+++ DATA TO USE

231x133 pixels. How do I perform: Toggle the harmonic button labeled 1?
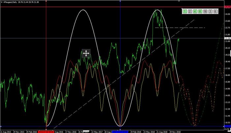tap(185, 11)
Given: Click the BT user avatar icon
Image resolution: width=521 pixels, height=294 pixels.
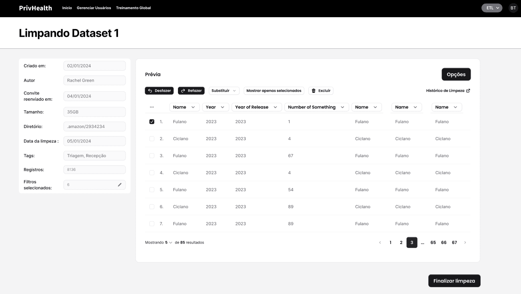Looking at the screenshot, I should coord(513,8).

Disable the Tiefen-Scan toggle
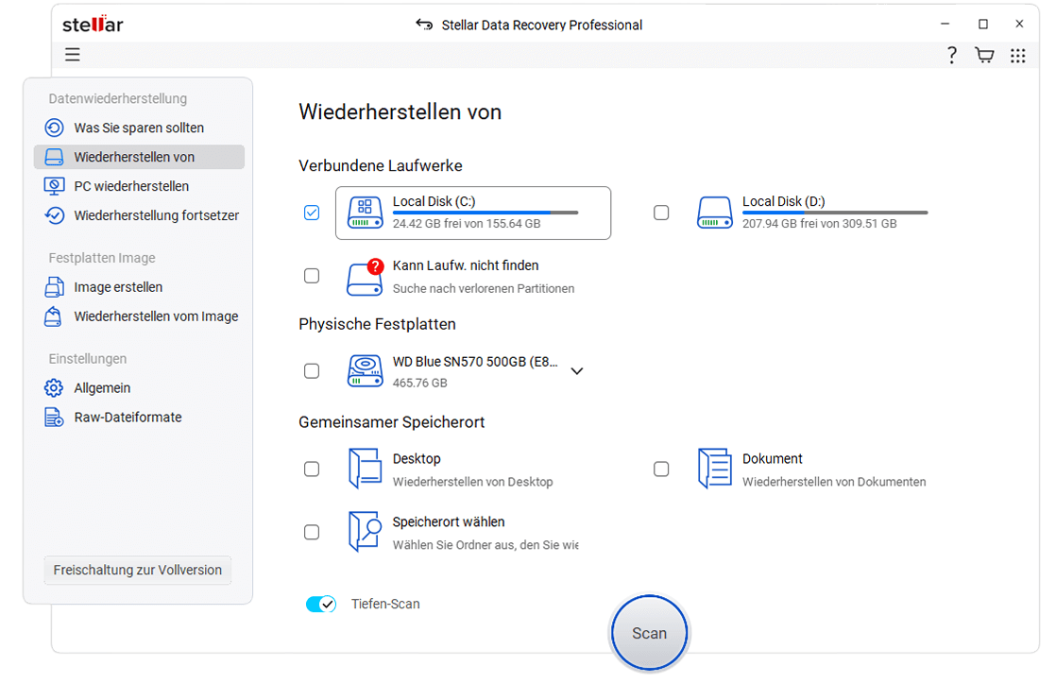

++++++

The data should be printed again unchanged; leave its pictures out.

* _RESPONSE TO THIS TASK_:
231x133 pixels. How do I perform: Toggle the harmonic button labeled 1?
tap(185, 11)
Given: Click the BT user avatar icon
Image resolution: width=521 pixels, height=294 pixels.
Looking at the screenshot, I should coord(513,8).

Disable the Tiefen-Scan toggle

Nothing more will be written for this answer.